Dès que la nouvelle voulant que Martin Prud'homme quitte ses fonctions de directeur intérimaire et administrateur provisoire du Service de police de la Ville de Montréal (SPVM) en décembre prochain a commencé à circuler dans les médias, des policiers et policières de Montréal ont manifesté leurs inquiétudes et leur déception.

En quelques mois, le directeur de la Sûreté du Québec (SQ) a su en effet remettre le SPVM sur les rails de la crédibilité, ramener la confiance et encourager les troupes de la base.

Mais que ces policiers ne s'en fassent pas. Les deux seuls candidats que Martin Prud'homme propose pour lui succéder dans l'immédiat sont des directeurs adjoints qu'il a lui-même nommés : Sylvain Caron, ancien haut placé de la Sûreté du Québec sous M. Prud'homme, et Lyne Carbonneau, qui a fait carrière à la Gendarmerie royale du Canada, ont répondu à l'appel de Martin Prud'homme, qui avait besoin de gens de confiance à ses côtés pour redresser la barre au SPVM. Ils continueront ce qu'il a commencé. Ils pourront également très bien consulter le directeur de la SQ en cas de besoin. 

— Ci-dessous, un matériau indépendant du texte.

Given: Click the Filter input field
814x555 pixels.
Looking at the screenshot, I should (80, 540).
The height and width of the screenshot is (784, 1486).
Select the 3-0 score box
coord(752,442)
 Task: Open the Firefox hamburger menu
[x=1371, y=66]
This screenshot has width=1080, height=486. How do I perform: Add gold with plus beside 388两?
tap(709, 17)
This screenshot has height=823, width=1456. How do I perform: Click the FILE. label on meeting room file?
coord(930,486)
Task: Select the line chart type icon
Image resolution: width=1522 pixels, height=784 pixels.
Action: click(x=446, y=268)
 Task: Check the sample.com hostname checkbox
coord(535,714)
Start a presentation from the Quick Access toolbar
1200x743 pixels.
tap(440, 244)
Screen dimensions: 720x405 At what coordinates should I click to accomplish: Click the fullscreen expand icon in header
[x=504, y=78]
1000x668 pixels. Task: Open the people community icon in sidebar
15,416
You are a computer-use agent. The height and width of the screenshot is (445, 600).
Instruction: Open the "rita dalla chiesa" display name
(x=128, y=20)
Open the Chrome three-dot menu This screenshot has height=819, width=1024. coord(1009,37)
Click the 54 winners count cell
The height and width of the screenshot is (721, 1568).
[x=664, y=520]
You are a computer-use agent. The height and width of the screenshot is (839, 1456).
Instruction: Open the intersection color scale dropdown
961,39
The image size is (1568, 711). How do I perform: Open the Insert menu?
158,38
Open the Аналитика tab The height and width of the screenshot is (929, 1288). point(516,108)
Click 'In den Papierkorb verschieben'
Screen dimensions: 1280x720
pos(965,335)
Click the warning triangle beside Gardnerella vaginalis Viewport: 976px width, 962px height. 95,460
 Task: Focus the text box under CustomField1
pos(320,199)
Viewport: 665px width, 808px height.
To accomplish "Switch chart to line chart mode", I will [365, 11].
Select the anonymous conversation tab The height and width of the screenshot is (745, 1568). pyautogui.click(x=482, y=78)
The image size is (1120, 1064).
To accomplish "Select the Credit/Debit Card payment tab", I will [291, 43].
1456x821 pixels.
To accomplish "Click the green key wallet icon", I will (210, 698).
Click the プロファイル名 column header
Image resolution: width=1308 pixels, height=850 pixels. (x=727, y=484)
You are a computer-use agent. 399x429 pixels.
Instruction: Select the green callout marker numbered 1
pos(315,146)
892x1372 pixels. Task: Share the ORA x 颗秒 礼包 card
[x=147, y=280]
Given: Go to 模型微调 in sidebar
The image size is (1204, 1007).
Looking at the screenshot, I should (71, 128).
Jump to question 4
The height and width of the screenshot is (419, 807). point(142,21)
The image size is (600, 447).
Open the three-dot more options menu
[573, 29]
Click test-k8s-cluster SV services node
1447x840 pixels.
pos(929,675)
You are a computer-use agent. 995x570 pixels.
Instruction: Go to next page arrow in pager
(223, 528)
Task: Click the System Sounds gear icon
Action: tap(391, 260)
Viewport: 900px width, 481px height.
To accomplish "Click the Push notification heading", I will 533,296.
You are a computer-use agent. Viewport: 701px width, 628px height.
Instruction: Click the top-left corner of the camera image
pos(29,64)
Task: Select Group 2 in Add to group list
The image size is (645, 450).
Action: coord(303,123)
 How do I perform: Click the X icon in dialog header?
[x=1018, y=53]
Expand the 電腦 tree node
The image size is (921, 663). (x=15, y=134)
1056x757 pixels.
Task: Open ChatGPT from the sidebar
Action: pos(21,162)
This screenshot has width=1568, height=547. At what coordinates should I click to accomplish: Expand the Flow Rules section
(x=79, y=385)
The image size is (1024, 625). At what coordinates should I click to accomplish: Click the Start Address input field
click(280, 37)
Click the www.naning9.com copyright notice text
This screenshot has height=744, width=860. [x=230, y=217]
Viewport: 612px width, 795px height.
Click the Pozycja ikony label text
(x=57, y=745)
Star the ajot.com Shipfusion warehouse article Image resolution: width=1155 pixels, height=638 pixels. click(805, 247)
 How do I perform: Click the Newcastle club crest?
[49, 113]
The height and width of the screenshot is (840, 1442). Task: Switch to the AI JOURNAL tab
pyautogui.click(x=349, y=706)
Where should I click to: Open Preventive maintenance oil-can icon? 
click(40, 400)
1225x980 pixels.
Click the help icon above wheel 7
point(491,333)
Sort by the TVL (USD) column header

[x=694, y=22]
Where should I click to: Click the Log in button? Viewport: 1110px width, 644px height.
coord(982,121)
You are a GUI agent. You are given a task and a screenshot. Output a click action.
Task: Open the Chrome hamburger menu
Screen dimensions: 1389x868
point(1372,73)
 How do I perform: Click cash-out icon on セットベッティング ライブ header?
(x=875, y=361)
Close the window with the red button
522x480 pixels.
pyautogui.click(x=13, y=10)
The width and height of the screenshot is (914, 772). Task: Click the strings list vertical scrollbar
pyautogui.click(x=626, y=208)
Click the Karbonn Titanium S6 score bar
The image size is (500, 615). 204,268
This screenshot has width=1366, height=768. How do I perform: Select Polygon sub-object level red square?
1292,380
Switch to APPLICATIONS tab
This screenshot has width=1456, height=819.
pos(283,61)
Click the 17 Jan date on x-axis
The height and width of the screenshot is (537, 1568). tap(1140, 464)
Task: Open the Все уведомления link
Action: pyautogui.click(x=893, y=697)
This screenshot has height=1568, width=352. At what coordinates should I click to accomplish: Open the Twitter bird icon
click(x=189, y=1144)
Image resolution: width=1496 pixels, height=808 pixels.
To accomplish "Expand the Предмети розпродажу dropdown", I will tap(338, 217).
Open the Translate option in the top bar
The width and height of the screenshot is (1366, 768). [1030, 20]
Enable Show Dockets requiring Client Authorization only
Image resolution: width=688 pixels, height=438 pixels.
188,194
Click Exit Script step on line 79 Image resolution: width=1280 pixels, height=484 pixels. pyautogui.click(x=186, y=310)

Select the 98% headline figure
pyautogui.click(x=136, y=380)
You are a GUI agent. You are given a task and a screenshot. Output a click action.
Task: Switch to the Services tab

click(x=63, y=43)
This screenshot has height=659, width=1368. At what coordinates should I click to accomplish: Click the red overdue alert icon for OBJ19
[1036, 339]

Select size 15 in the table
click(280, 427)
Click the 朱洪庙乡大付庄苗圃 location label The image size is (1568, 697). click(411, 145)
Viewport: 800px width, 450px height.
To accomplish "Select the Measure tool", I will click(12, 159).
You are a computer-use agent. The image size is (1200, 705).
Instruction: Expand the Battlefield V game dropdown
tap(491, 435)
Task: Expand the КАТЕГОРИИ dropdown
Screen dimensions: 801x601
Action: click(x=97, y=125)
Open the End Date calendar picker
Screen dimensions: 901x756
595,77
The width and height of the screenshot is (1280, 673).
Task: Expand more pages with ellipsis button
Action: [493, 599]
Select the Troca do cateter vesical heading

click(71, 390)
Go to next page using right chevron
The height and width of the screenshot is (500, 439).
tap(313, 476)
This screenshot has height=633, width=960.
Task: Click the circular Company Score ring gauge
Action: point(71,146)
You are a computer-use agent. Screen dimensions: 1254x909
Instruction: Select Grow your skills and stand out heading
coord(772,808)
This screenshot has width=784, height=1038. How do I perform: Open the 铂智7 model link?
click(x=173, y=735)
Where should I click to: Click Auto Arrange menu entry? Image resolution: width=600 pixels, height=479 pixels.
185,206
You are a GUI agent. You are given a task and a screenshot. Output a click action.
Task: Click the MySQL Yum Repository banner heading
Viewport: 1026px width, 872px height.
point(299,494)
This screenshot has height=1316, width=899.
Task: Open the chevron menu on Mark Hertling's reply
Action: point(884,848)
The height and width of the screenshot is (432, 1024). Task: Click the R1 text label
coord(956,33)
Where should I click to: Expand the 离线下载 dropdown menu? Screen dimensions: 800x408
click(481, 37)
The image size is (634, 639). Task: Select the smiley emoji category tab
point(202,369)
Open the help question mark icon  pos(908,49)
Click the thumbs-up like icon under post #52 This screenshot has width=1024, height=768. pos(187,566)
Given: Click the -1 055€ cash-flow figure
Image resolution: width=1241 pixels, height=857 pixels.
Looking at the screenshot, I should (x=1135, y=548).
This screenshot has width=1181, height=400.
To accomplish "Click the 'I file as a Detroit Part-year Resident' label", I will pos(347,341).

En réalité, donc, l'ombre de Martin Prud'homme continuera de planer au-dessus de la police de Montréal. En entrevue, M. Prud'homme nous a même dit hier que l'année 2019 serait marquée par des rapprochements sans précédent entre la SQ et le SPVM. À ceux et celles qui craignent que la SQ veuille éventuellement faire main basse sur les divisions des enquêtes du SPVM, il se fait rassurant et rejette ces intentions. Il admet toutefois que des effectifs pourraient travailler ensemble, pour réduire les coûts, notamment dans les enquêtes majeures.

UN SPVM FORT ET INDÉPENDANT

Reste qu'il faudra bien un jour que le SPVM retrouve son identité et qu'une personne issue de ses rangs accède à la direction, idéalement dans un avenir pas si lointain. 

Il faut un SPVM fort et indépendant pour contrebalancer et appuyer les autres corps de police comme la Sûreté du Québec et la Gendarmerie royale du Canada, qui ont déjà connu leur crise dans le passé ou qui ne sont pas à l'abri d'en vivre une aussi.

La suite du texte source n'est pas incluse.